Verlage sehen Mängel bei EU-Parlamentsposition für digitale Dienste

20.01.2022 18:38

Berlin/Straßburg (dpa) - Deutsche Zeitungs- und Zeitschriftenverlage
befürchten beim geplanten EU-Gesetz für mehr Gerechtigkeit und
Sicherheit im Internet Nachteile für die Pressefreiheit. Der Verband
Deutscher Zeitschriftenverleger (VDZ) und der Bundesverband
Digitalpublisher und Zeitungsverleger (BDZV) appellierten am
Donnerstag in einer Mitteilung an die Bundesregierung, sich dafür
einzusetzen, dass die Presse- und Meinungsfreiheit auch online auf
sehr großen Digitalplattformen gewahrt werde.

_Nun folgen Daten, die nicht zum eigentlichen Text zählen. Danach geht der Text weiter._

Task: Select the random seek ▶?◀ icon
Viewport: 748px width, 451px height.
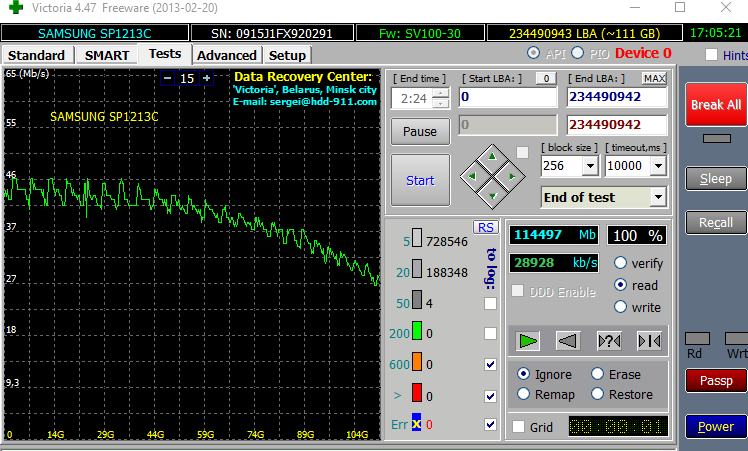Action: click(608, 340)
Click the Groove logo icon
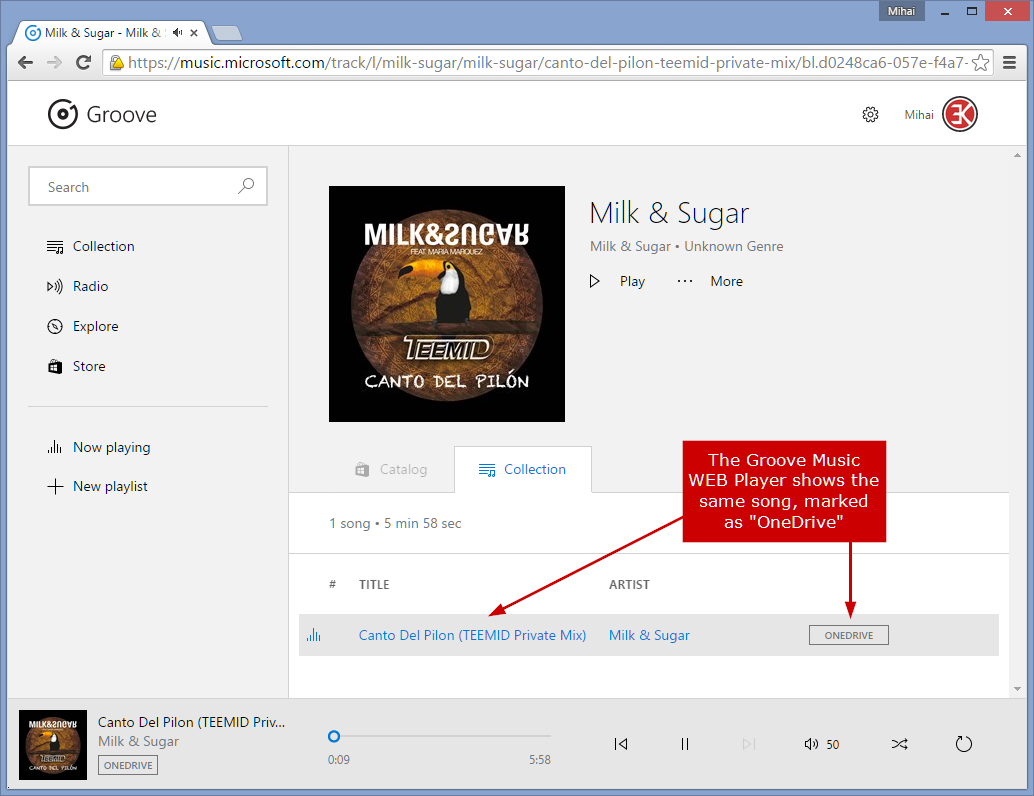The width and height of the screenshot is (1034, 796). [63, 115]
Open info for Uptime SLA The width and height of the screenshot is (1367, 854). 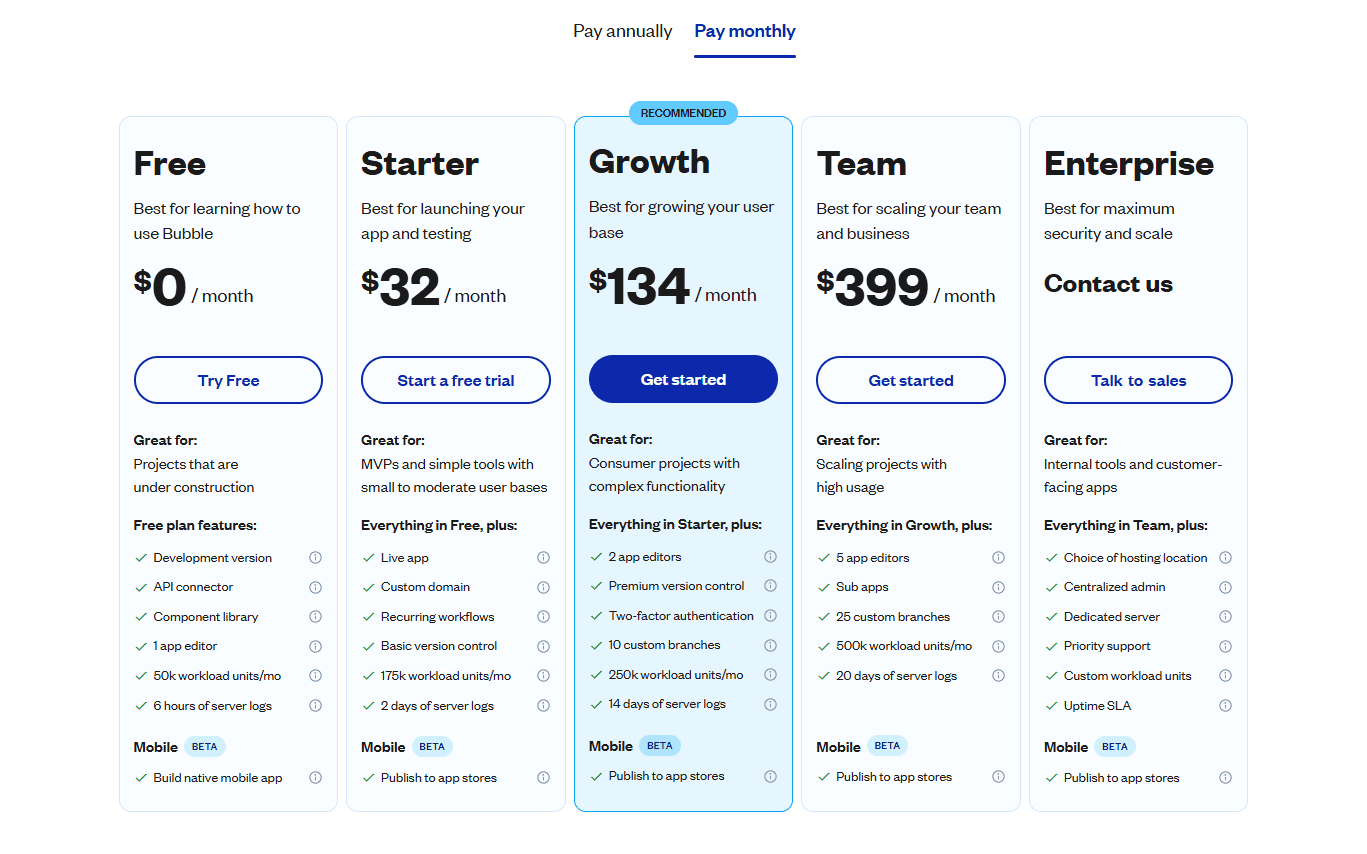tap(1225, 706)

Was als legale Presse offline verbreitet werden darf, dürfe nicht
online aus inhaltlichen Gründen von Plattformen gesperrt werden, hieß
es weiter. Verleger befürchten, dass große Plattformen wie zum
Beispiel Facebook auch legale Medieninhalte aufgrund engerer eigener
Richtlinien oder Desinformationsstandards sperren könnten.

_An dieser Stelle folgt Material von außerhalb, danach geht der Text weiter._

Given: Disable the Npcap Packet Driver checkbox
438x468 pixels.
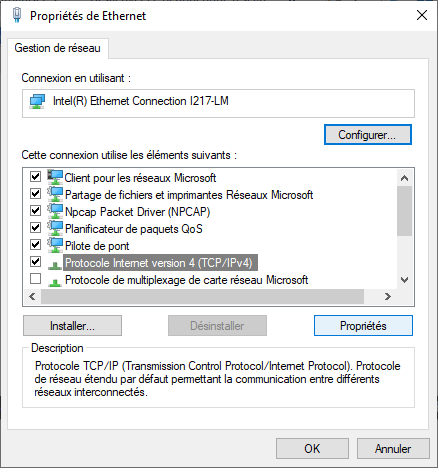Looking at the screenshot, I should 36,210.
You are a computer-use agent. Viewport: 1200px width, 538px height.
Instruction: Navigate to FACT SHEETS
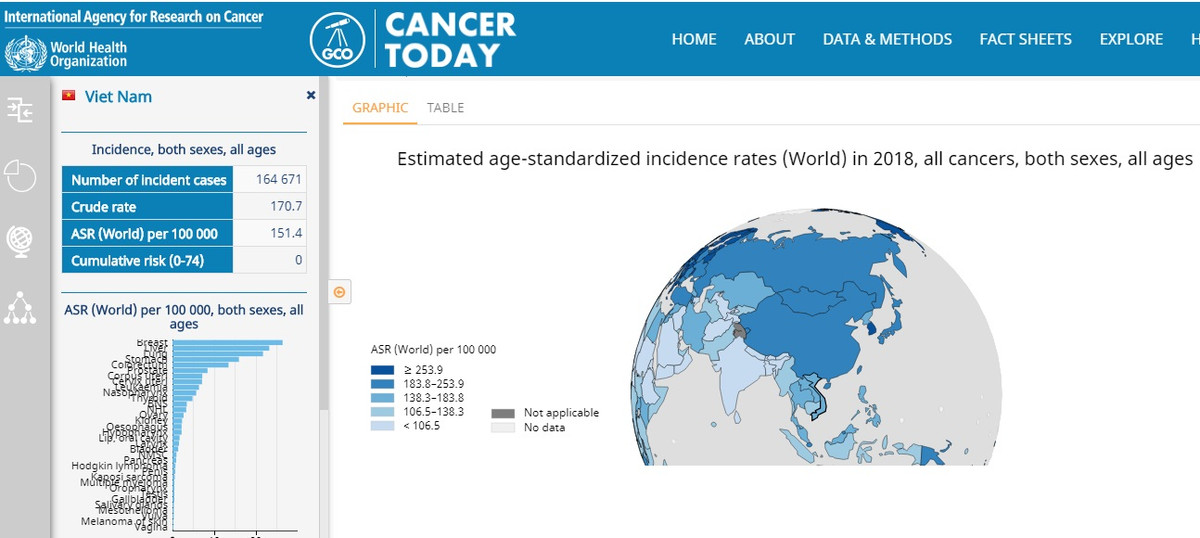[x=1025, y=39]
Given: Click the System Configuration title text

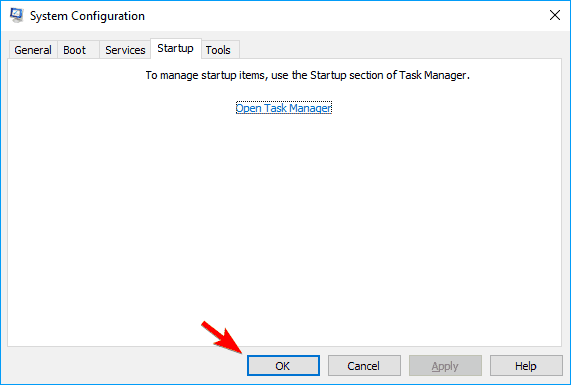Looking at the screenshot, I should 87,16.
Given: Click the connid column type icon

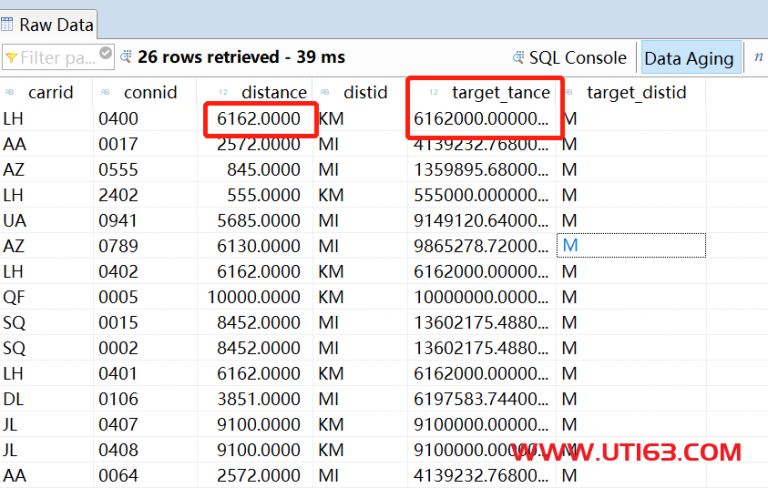Looking at the screenshot, I should point(105,92).
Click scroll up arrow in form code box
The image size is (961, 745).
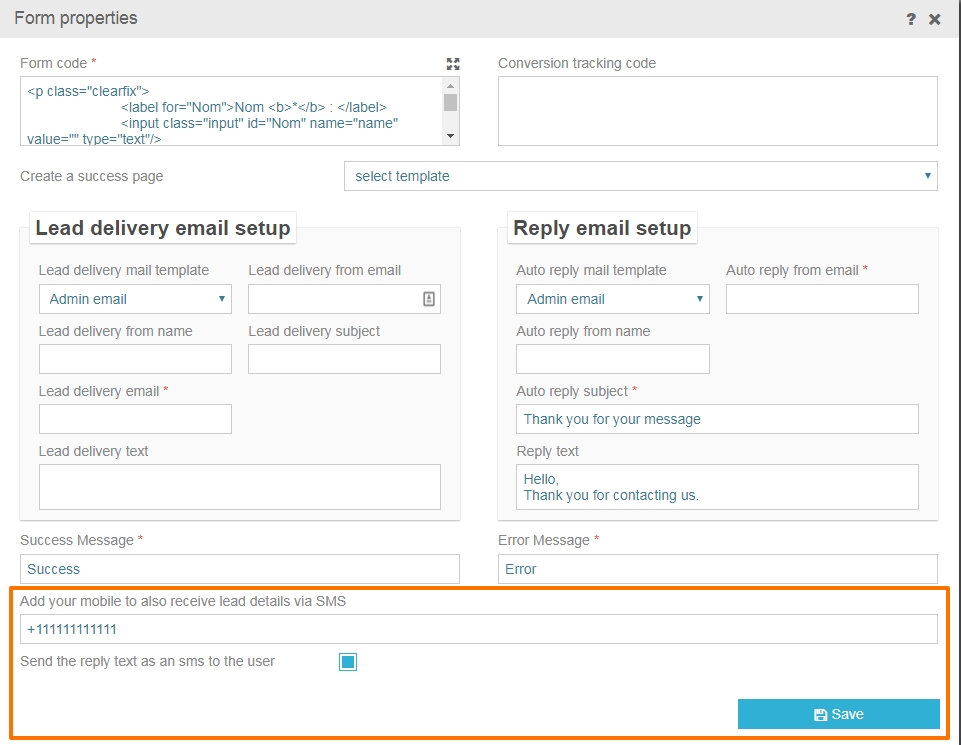450,86
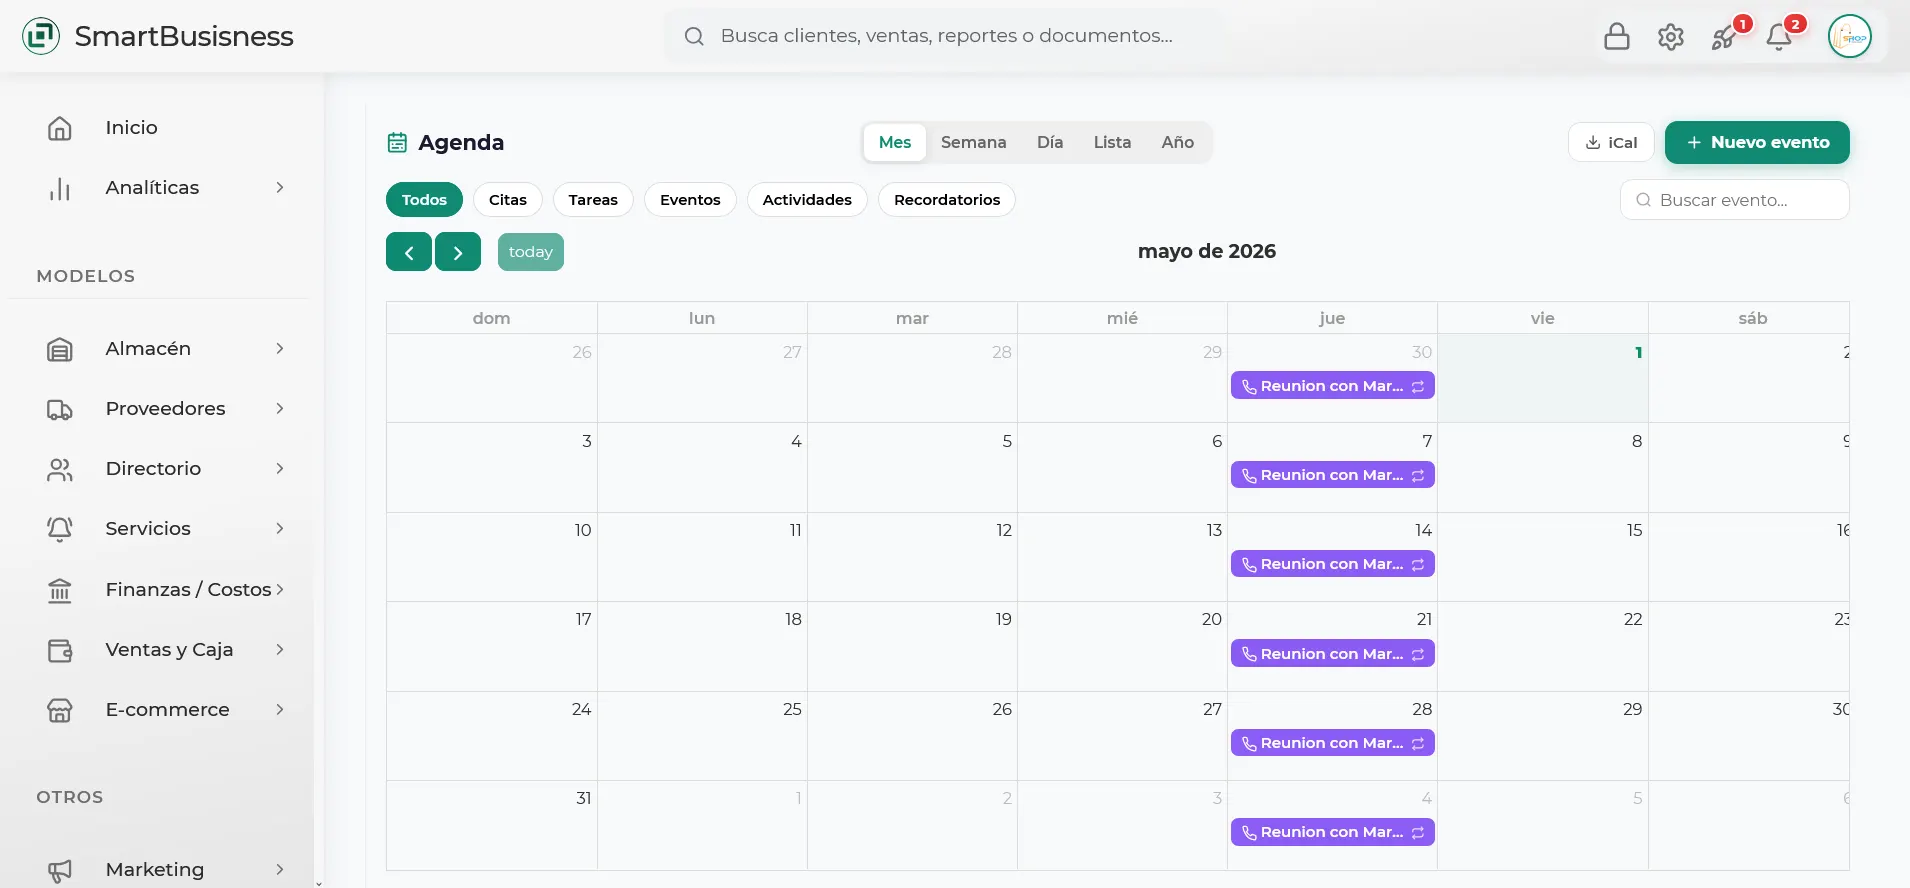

Zuvor hatte sich das Europaparlament in Straßburg beim Gesetz für
digitale Dienste auf eine gemeinsame Position für die anstehenden
Verhandlungen mit den EU-Staaten geeinigt - das Ganze nennt sich
Digital Services Act.

Mit den geplanten Vorgaben sollen Verbraucher im Netz besser vor
Desinformation, Hassrede und Produktfälschungen geschützt werden.
Außerdem soll geregelt werden, wie Digital-Riesen wie Google oder
Facebook mit illegalen Inhalten oder Hassrede umgehen sollen. Dabei
soll gelten: je größer die Plattform, desto strenger die Regeln.

Der andere Teil des im Dezember 2020 von der EU-Kommission
vorgeschlagenen Digital-Pakets, das Gesetz über digitale Märkte, soll
in erster Linie die Marktmacht von Digital-Riesen wie Google oder
Facebook begrenzen. Die striktere Regulierung der Online-Riesen ist
erklärtes Ziel Frankreichs, das gerade den EU-Ratsvorsitz innehat.
Nach Vorstellung von Paris sollen die beiden Gesetze noch im ersten
Halbjahr 2022 fertig verhandelt sein.